Martyn Lloyd-Jones, Seeking the Face of God: Nine Reflections on the Psalms (Wheaton:Crossway Books, 2005), p. 34

You will never make yourself feel that you are a sinner, because there is a mechanism in you as a result of sin that will always be defending you against every accusation. We are all on very good terms with ourselves, and we can always put up a good case for ourselves. Even if we try to make ourselves feel that we are sinners, we will never do it. There is only one way to know that we are sinners, and that is to have some dim, glimmering conception of God.

 

The Fundamental Principles of Theology as the Work of the Trinity

We thus identify three fundamental principles for theology: God is the essential foundation (principium essendi); Scripture is the external cognitive foundation (principium cognoscendi externum); and the Holy Spirit is the internal principle of knowing (principium cognoscendi internum). The foundations of theology are thus trinitarian: The Father, through the Son as Logos, imparts himself to his creatures in the Spirit.

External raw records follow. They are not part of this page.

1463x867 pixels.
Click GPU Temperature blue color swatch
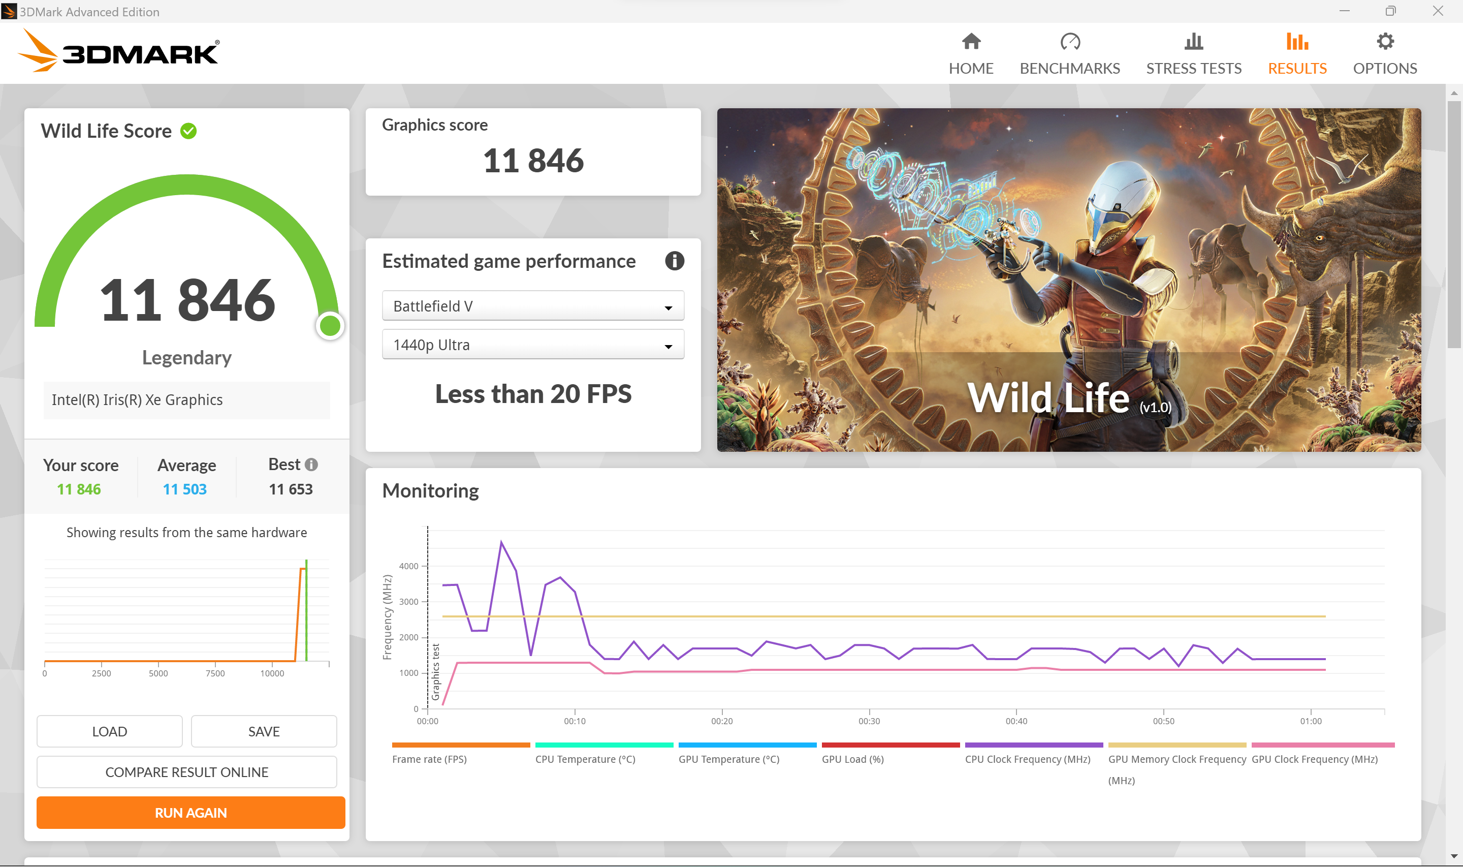click(x=747, y=745)
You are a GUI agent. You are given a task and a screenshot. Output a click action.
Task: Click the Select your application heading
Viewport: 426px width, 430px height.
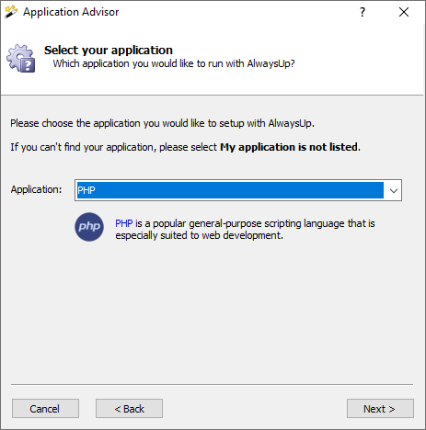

The archetypal knowledge of God in the divine consciousness; the ectypal knowledge of God granted in revelation and recorded in Holy Scripture; and the knowledge of God in the subject, insofar as it proceeds from revelation and enters into the human consciousness, are all three of them from God. It is God himself who discloses his self-knowledge, communicates it through revelation, and introduces it into human beings. And materially they are one as well, for it is one identical, pure, and genuine knowledge of God, which he has of himself, communicates in revelation, and introduces into the human consciousness.

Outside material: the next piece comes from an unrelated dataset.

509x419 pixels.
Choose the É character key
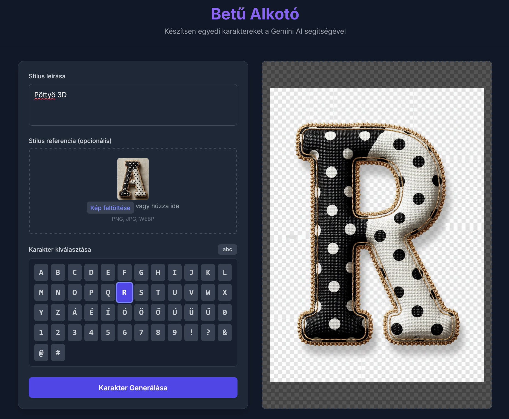click(91, 312)
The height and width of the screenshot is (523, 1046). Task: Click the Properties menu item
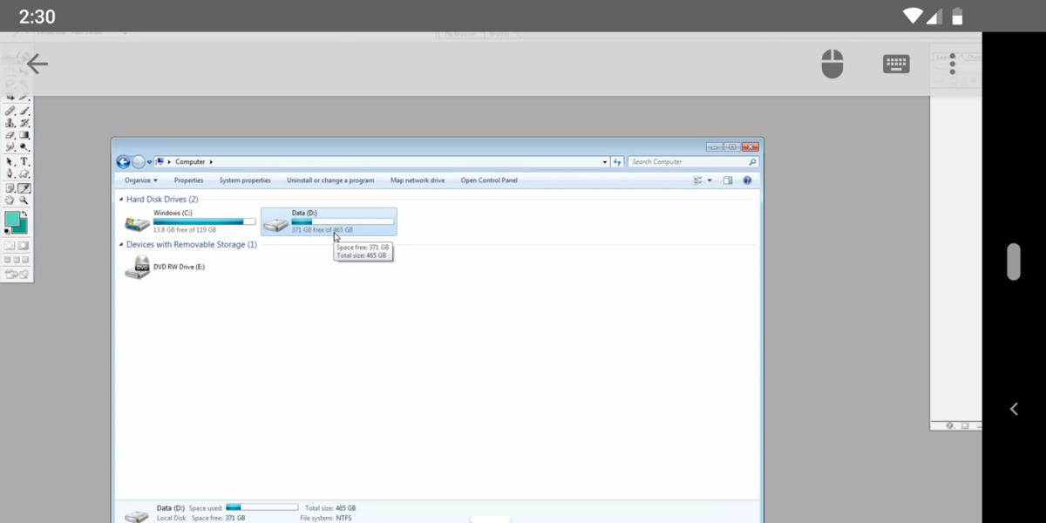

Source: Herman Bavinck, Reformed Dogmatics: Prolegomena

We Only Know a Limited Sketch of God

Our knowledge of God is the imprint of the knowledge God has of himself but always on a creaturely level and in a creaturely way. The knowledge of God present in his creatures is only a weak likeness, a finite, limited sketch, of the absolute self-consciousness of God accommodated to the capacities of the human or creaturely consciousness. But however great the distance is, the source (principium essendi) of our knowledge of God is solely God himself, the God who reveals himself freely, self-consciously, and genuinely.

Source: Herman Bavinck, John Bolt, and John Vriend, Reformed Dogmatics: Prolegomena, vol. 1 (Grand Rapids, MI: Baker Academic, 2003), 212.

The Arche of All Things

According to Simplicius, the neoplatonic commentator on Aristotle, and similarly Hippolytus in his Refutatio omnium haeresium, Anaximander was the first to describe the ground of things he found in the ἀπειρον (the unbounded) with the term ἀρχη (beginning, origin, foundation, or source). By doing this, however, he may have meant only that the ἀπειρον was the beginning and first of all things. But in the philosophy of Plato and Aristotle this word acquired the meaning of the ultimate cause of things. Plato already speaks of the principle of motion, of becoming, and of proof, and Aristotle understands ἀρχαι in general to refer to the first things in a series and particularly the first causes that cannot be traced to other causes…

This terminology was adopted in theology as well. In Scripture ἀρχη not only often has a temporal meaning (Mark 1:1; John 1:1, etc.) but also, a few times, a causative meaning. In the Septuagint the fear of the Lord is called the ἀρχη of wisdom (Prov. 1:7), and in Colossians 1:18 and Revelation 3:14 Christ is called the ἀρχη of creation and of the resurrection. The church fathers frequently spoke of the Father as ἀρχη (origin), πηγη (source), and αἰτιον (cause) of the Son and Spirit, just as Augustine calls the Father “the principle of the whole divinity” (principium totius divinitatis). Thus God was the essential foundation (principium essendi) or the principle of existence (principium existendi) of all that has been created, hence also of science and specifically again of theology.